Moreover, as history shows, every new president will probably face an unexpected security issue soon after taking office.

In their first year of presidency, Clinton got Somalia and Bush was ambushed by the 9/11 terror attacks.

Time after time, an unexpected turn in world events rewrote a president's agenda and tested his ability in crisis management. Will Obama be an exception?

Finally, the greatest of all challenges may be how America deals with a fast changing geopolitical map.

A new US intelligence report says the decline of US power and the emergence of a multipolar world will be a certain trend in the next two decades.

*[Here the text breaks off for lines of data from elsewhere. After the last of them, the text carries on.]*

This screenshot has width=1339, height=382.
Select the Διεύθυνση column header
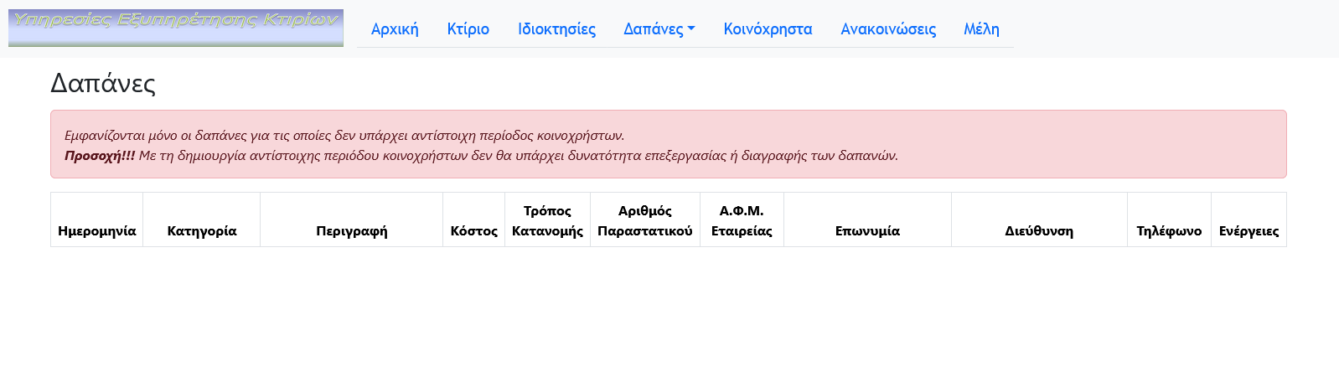tap(1039, 230)
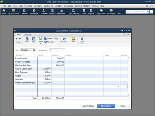Open the date calendar picker

34,50
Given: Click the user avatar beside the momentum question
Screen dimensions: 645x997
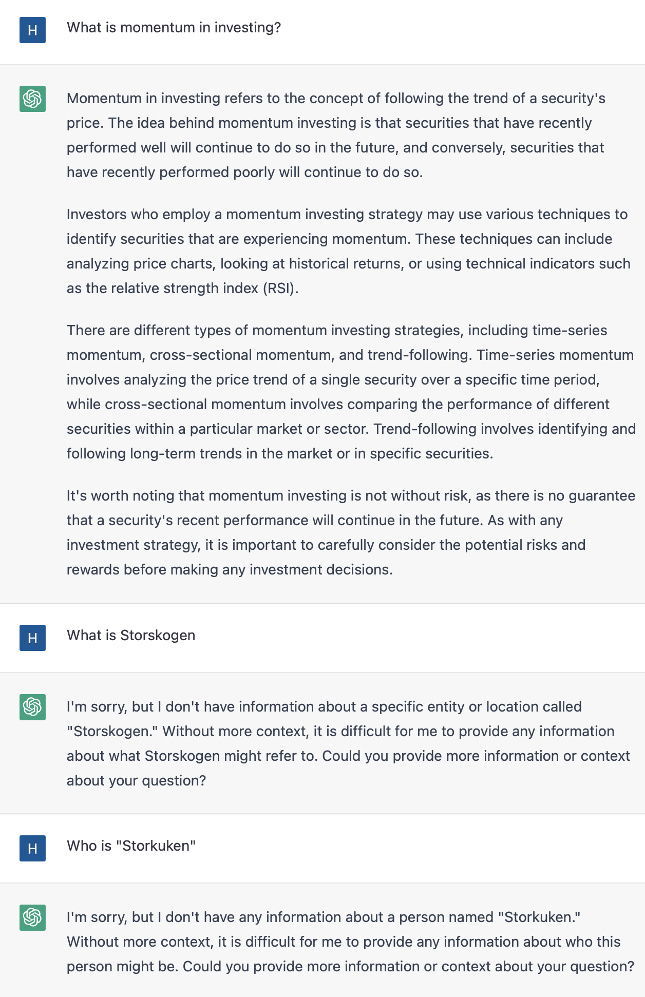Looking at the screenshot, I should click(32, 30).
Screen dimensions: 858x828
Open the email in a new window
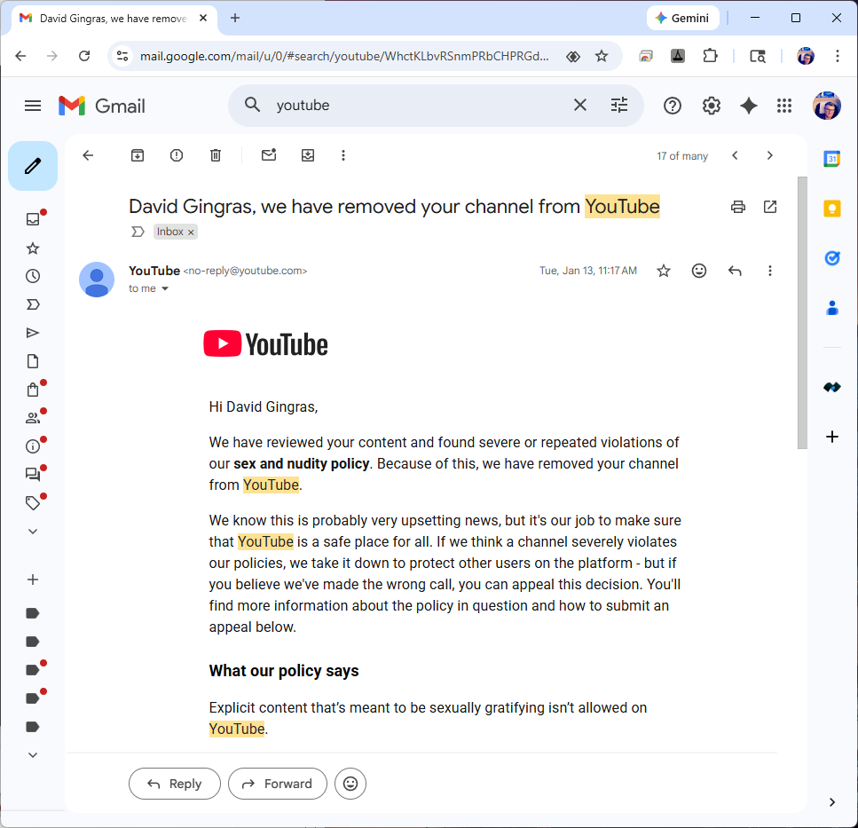770,207
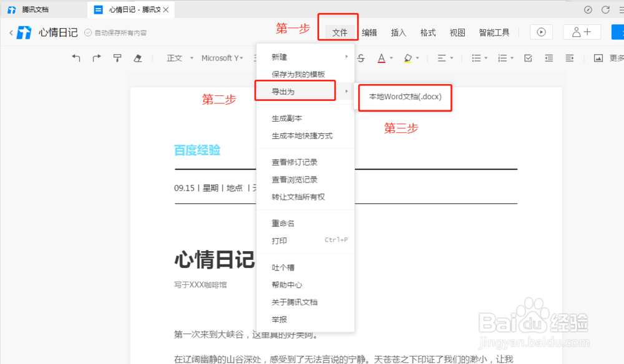Select the Format Painter tool

[x=117, y=57]
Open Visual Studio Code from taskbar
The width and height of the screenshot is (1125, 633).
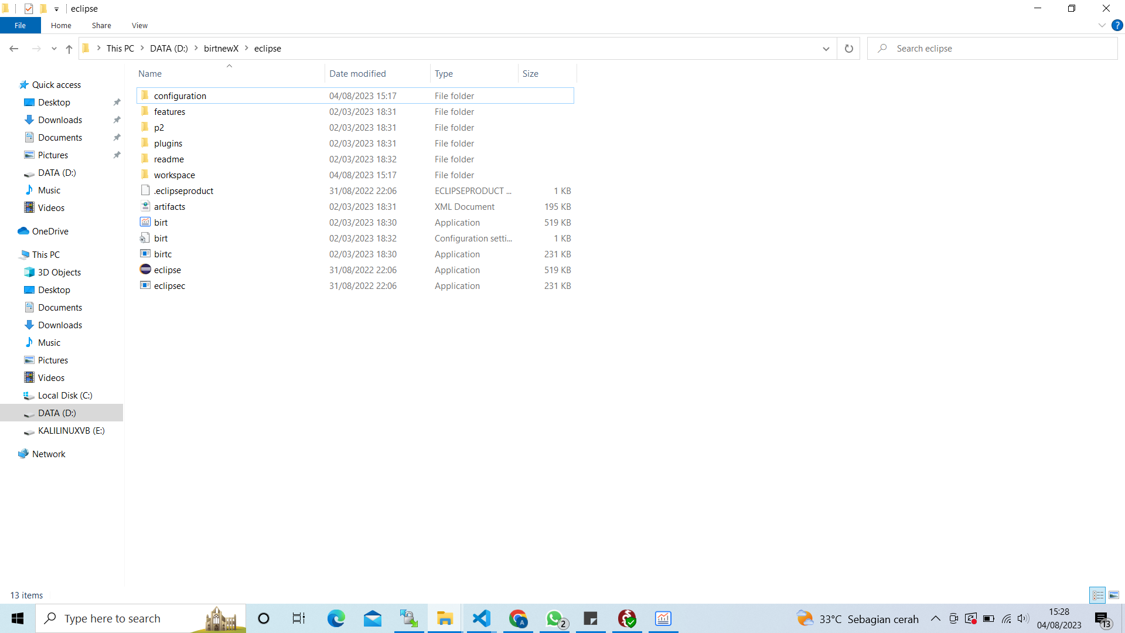point(481,618)
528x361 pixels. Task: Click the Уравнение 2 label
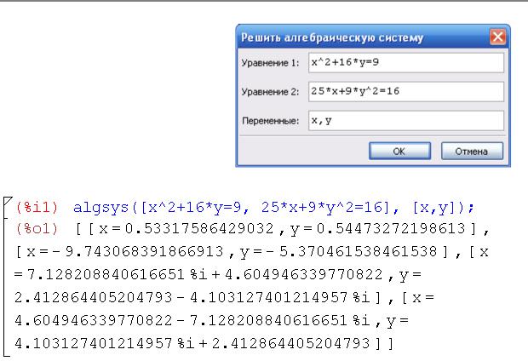tap(270, 92)
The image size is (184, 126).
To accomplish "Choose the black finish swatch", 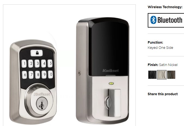I will [x=152, y=75].
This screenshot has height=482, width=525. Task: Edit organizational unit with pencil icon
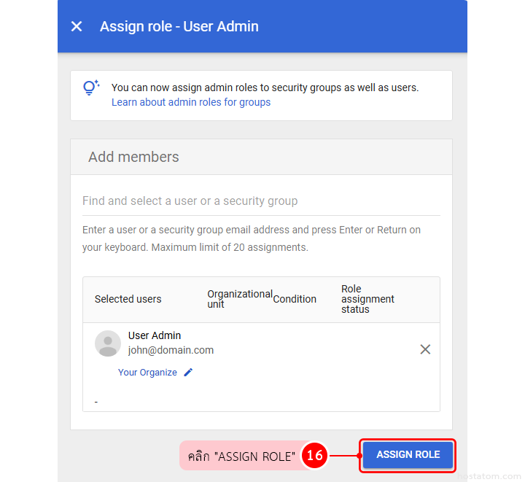click(188, 372)
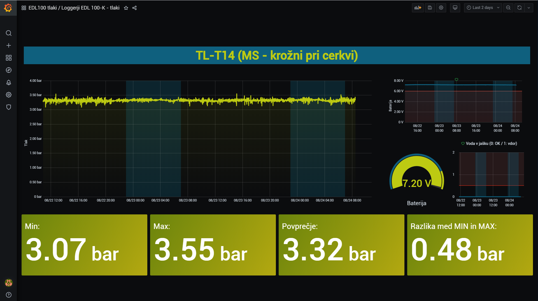Image resolution: width=538 pixels, height=301 pixels.
Task: Open the Dashboards grid icon in sidebar
Action: [9, 58]
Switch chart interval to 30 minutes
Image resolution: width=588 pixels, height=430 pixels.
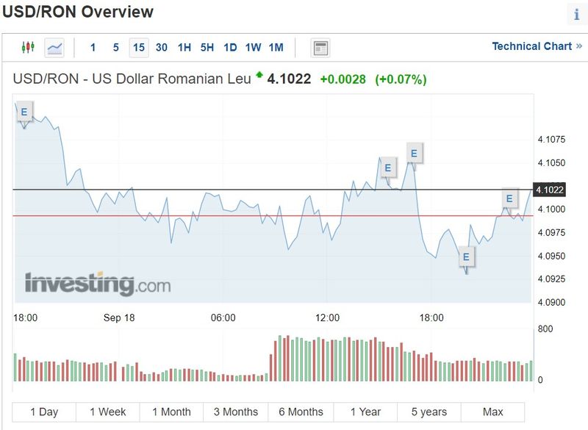162,48
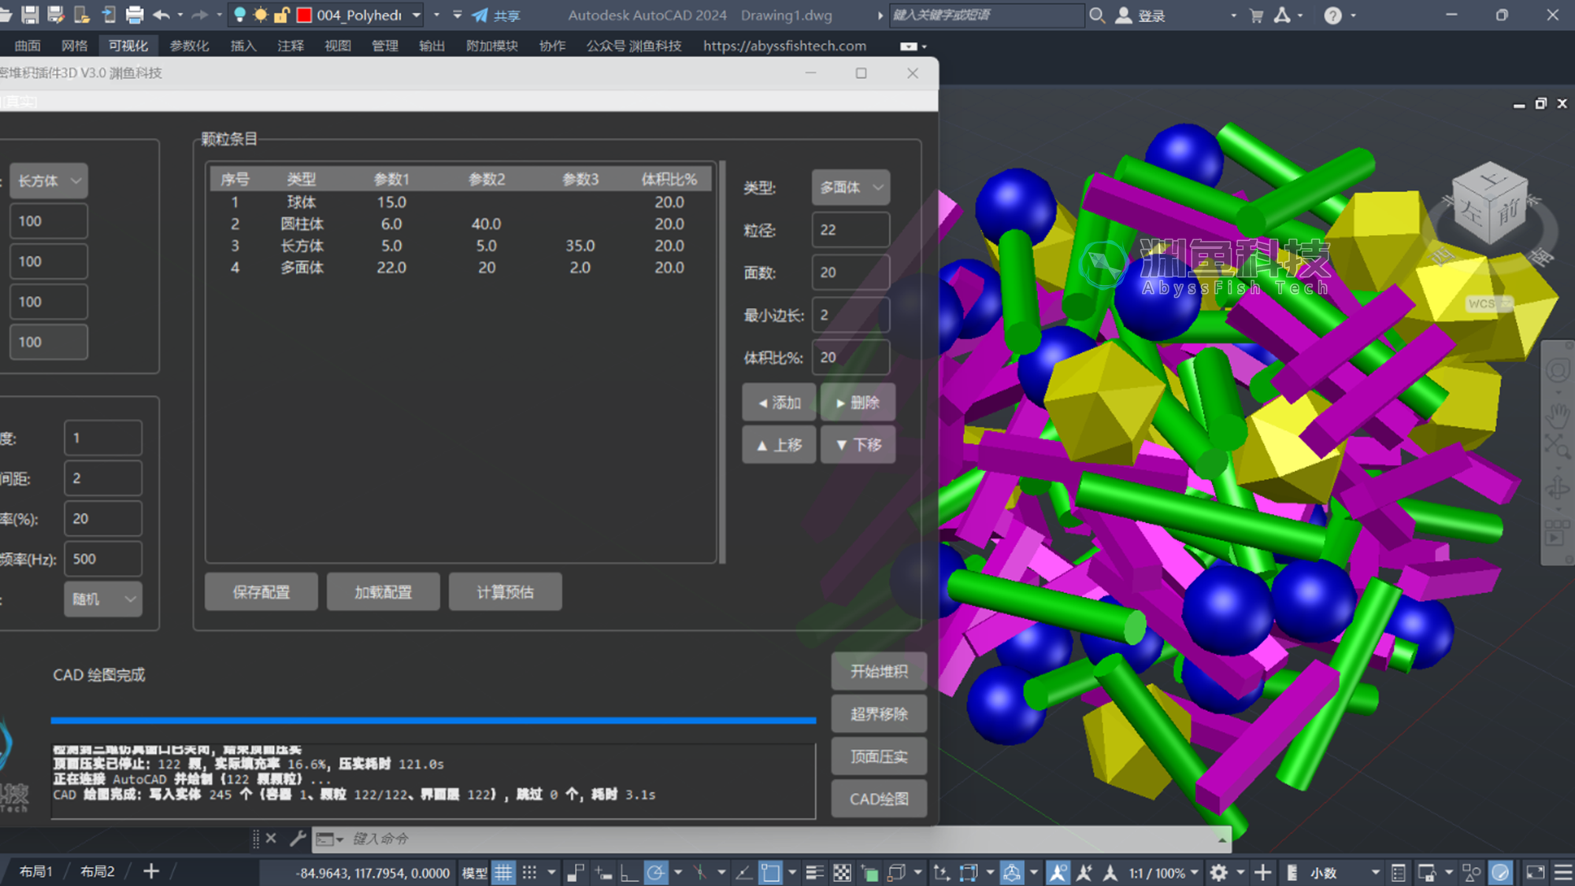1575x886 pixels.
Task: Click the Undo arrow icon
Action: point(161,15)
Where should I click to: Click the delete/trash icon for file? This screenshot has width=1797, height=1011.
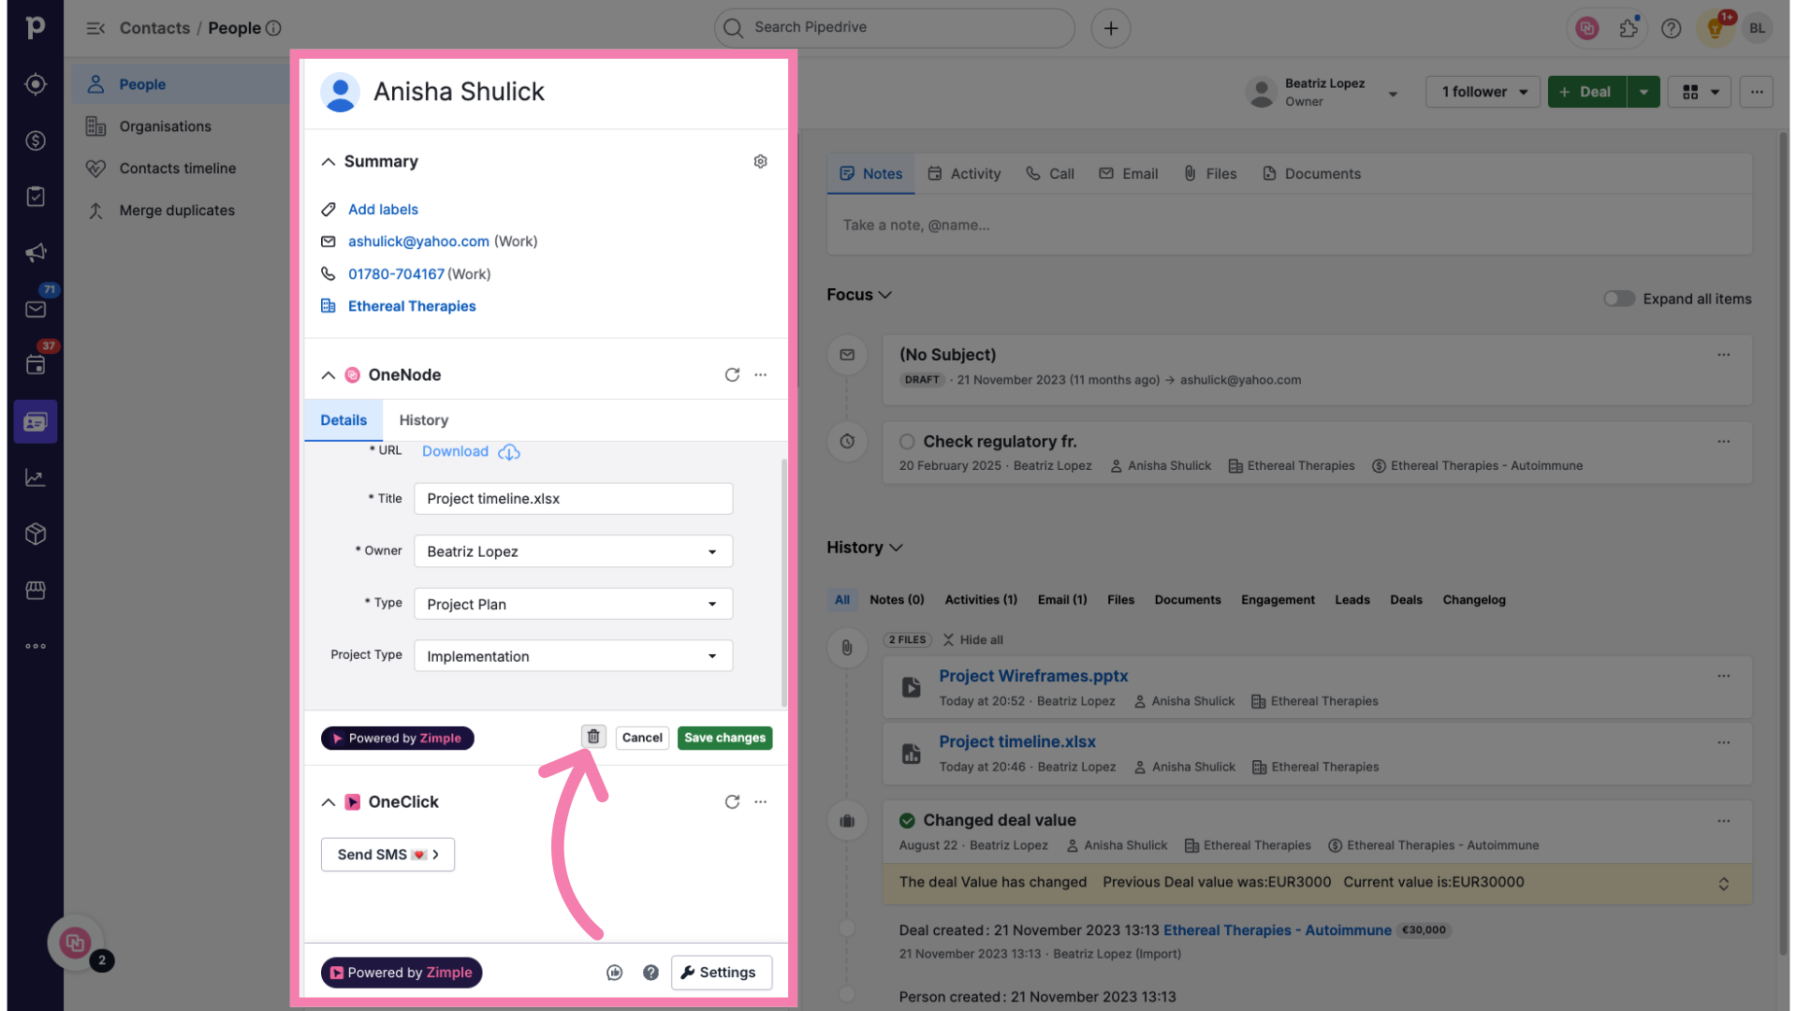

Under such a scenario, it would certainly be much harder to "enhance the US leadership and change the world."

A team of centrists to tackle problems  

Obama will come to power with high expectations, but his presidency will be defined by not only the challenges the US is facing, but also the way he deals with them.

The Obama's cabinet is seen as a "team of rivals", because many key members are not his long-time allies. However, some scholars, including professor of Princeton university Julian Zelizer, said they would rather use the term of a "team of centrists".

Robert Gates, James Jones and Hillary Clinton are widely seen as more hawkish and conservative than the president-elect himself. However, on key policy issues, the trio isn't significantly more hawkish than Obama, analysts said, pointing to the fact all of them do not actually disagree very much with him on national security policy.

Jones has called the Iraq war a "debacle" and advocated closing the notorious detention facility at the US naval base at Guantanamo Bay, Cuba.

Gates favors a quick withdrawal from Iraq and opposes the idea of bombing Iran, while Hillary Clinton embraces a similar national security platform with Obama's.

Zelizer said the positions of Obama's key appointees and nominees are close to the centrist version.

Moreover, while Obama has built his political base among left-wing Democrats and recruited a lot of advisors who aggressively pursue a liberal agenda, when it comes to governing, the president-elect is quickly moving to the center.

On foreign policy issues, even though he took a strong stand against the Iraq war, he is no dove and he has called for the aggressive use of military force to deal with terrorists in places like Afghanistan.

"To ensure prosperity here at home and peace abroad, we all share the belief we have to maintain the strongest military on the planet," Obama has said.

A closer look into Obama's policy positions shows that he is charting a mainstream policy agenda agreed by leading figures from both parties.